-- Record excerpts --
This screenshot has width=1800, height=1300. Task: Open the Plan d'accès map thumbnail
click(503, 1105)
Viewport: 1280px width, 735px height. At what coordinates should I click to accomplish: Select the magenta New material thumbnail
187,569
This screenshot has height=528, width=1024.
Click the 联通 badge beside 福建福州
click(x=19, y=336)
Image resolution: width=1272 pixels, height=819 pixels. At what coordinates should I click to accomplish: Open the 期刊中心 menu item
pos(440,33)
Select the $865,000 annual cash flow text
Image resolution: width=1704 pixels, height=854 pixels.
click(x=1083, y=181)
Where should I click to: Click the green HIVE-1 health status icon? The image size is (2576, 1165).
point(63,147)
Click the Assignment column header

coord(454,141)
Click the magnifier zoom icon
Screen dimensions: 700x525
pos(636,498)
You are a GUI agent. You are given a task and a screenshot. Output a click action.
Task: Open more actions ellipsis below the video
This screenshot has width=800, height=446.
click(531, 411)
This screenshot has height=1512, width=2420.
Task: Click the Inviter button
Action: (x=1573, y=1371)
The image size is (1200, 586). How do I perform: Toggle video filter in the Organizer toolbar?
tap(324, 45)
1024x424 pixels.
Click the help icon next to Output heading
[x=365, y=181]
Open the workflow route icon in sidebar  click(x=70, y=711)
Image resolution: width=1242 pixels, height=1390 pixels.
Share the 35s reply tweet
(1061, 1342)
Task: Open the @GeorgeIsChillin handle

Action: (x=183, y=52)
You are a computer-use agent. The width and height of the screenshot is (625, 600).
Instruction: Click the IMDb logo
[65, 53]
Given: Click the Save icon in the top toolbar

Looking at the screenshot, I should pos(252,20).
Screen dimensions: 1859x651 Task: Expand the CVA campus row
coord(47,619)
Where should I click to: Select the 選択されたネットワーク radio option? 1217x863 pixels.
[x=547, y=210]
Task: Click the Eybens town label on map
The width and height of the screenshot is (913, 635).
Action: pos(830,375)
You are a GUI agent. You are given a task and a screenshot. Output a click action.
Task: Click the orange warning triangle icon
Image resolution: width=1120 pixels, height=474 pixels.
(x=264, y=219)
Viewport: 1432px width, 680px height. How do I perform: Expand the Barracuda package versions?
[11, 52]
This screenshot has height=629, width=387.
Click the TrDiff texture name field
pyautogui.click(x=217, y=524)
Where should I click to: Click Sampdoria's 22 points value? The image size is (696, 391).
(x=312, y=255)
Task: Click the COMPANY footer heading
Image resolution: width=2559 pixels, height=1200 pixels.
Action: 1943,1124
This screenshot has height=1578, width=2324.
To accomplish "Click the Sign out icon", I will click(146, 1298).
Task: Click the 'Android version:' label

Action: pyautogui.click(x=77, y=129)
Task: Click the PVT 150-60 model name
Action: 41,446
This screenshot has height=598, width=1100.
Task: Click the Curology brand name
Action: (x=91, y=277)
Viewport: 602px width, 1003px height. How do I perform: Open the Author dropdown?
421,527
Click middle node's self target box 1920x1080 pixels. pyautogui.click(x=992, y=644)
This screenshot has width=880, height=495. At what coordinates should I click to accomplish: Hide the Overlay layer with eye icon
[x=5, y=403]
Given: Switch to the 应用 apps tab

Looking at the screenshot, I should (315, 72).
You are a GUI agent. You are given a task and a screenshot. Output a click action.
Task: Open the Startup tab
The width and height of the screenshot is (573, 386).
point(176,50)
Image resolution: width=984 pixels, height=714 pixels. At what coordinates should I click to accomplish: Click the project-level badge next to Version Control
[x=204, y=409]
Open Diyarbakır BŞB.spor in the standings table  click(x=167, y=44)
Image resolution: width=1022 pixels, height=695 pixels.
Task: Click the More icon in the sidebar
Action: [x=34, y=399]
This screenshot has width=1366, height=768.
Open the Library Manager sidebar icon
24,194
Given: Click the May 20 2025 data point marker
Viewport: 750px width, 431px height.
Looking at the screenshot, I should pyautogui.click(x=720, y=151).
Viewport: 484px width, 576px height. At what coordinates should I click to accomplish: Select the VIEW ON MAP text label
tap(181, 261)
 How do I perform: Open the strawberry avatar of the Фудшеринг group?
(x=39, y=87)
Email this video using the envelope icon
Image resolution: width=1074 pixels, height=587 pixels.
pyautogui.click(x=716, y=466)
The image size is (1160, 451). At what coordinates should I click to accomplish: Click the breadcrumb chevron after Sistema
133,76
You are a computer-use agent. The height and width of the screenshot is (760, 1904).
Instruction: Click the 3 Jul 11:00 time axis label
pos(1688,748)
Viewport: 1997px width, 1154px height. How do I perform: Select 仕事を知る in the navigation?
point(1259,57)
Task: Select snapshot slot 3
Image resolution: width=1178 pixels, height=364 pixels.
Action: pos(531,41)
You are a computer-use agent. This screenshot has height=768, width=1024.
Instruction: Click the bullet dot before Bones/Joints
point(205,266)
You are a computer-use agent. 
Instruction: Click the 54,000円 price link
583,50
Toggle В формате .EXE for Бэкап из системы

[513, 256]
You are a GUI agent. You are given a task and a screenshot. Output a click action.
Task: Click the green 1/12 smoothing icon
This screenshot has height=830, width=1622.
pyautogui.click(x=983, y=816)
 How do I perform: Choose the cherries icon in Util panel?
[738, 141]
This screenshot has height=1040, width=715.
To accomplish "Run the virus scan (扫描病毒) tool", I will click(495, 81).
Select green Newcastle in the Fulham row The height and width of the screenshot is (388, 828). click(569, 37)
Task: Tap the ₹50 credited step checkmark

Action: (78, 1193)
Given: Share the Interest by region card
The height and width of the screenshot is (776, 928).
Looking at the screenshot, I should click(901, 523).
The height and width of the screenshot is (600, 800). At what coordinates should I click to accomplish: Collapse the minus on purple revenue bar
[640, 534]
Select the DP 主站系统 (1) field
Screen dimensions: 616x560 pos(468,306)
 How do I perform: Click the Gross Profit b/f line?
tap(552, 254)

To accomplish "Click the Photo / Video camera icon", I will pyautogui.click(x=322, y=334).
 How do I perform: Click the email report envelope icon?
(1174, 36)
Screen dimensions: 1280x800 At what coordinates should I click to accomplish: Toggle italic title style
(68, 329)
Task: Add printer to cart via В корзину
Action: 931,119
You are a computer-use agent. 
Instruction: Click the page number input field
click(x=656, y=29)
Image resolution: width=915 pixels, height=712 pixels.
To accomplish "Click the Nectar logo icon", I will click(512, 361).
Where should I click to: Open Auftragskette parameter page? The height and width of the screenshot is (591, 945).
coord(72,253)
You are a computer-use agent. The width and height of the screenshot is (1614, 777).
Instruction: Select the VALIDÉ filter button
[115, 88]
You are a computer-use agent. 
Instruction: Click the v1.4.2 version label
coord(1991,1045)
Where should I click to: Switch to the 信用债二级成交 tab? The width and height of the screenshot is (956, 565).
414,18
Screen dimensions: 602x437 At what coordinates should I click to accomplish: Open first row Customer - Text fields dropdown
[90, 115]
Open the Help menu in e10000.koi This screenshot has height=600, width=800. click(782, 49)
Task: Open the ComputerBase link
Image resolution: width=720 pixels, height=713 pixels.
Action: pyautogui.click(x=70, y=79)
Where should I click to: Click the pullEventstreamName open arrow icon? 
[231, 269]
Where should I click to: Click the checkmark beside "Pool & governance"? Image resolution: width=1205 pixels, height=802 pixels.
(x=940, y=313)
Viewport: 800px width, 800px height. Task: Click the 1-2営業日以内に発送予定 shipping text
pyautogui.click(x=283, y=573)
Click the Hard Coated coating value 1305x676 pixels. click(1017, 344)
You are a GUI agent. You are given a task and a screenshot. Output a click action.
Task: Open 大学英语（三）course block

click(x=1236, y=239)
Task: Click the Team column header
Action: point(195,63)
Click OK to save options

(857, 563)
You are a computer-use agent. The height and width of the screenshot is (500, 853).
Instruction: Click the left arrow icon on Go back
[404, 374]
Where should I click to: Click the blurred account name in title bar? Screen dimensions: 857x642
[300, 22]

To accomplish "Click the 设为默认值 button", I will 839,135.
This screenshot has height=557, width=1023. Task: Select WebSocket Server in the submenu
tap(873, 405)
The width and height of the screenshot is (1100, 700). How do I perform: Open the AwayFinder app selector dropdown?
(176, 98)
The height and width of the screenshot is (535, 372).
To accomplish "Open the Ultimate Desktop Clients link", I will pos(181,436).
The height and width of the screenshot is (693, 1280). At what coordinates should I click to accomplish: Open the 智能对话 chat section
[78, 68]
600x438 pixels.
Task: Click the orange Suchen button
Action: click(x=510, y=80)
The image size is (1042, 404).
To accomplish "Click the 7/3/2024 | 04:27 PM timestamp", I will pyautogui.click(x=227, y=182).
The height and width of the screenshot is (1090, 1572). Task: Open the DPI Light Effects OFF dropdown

-- Your task --
Above are the records; copy exactly the lines from the line with "Click the Assignment column header" through the line with "1024x424 pixels.", both included.

-- Solution to this task --
Click the Assignment column header

coord(454,141)
Click the magnifier zoom icon
Screen dimensions: 700x525
pos(636,498)
You are a GUI agent. You are given a task and a screenshot. Output a click action.
Task: Open more actions ellipsis below the video
This screenshot has width=800, height=446.
click(531, 411)
This screenshot has height=1512, width=2420.
Task: Click the Inviter button
Action: (x=1573, y=1371)
The image size is (1200, 586). How do I perform: Toggle video filter in the Organizer toolbar?
tap(324, 45)
1024x424 pixels.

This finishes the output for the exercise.